■ Stored data ■
= = =

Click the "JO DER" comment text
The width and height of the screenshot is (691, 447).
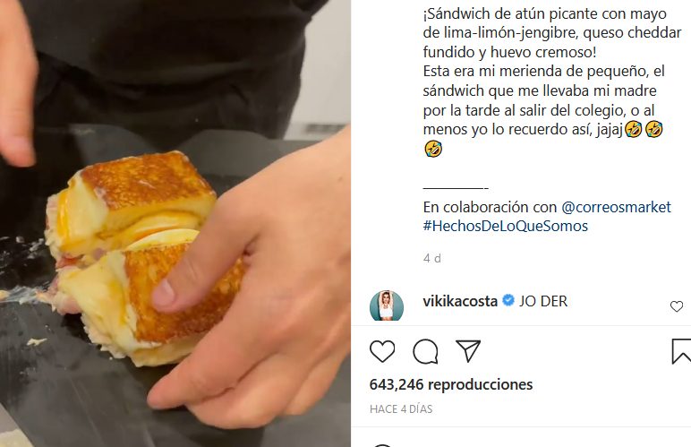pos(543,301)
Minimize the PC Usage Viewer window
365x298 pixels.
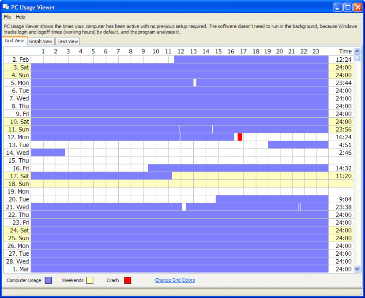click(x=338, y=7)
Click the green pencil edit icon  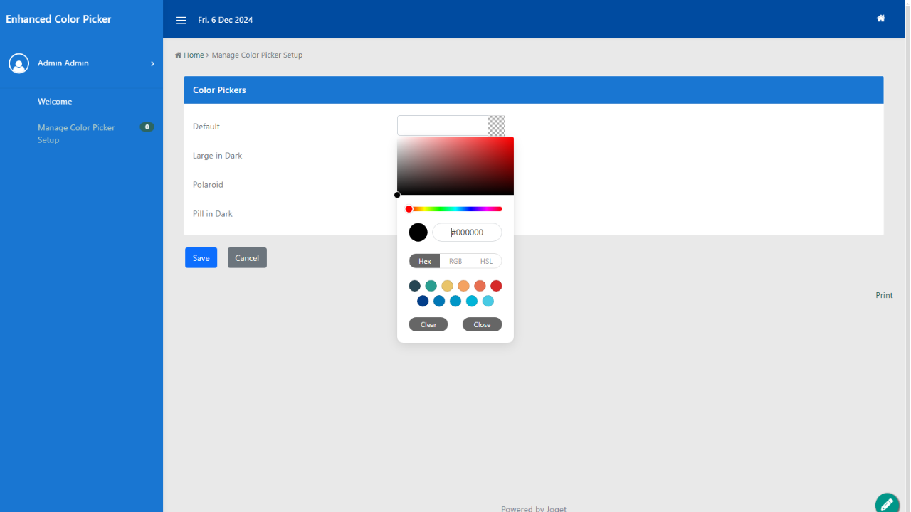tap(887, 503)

= = =

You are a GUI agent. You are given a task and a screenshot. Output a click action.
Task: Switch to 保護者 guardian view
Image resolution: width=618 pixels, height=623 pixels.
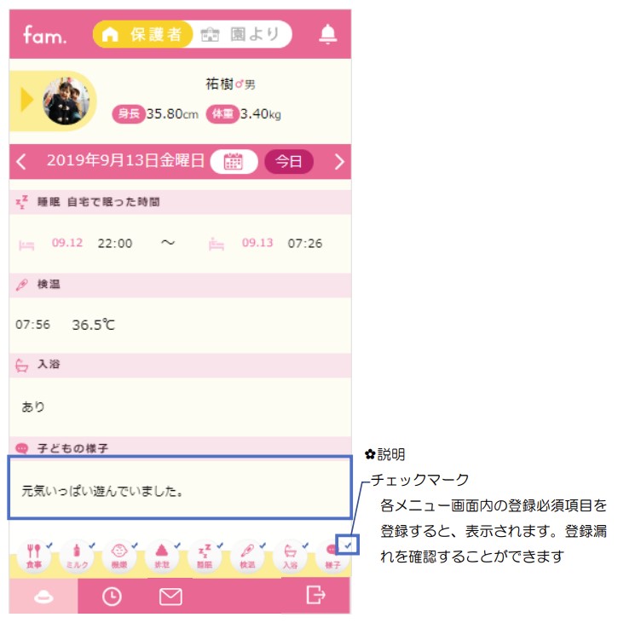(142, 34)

= = =

■ Task brief ■
Show every line from the items above that contains the string "pixels", treating uppercase and lowercase as different.

■ Answer for the task ■
365x298 pixels.
Image resolution: width=618 pixels, height=623 pixels.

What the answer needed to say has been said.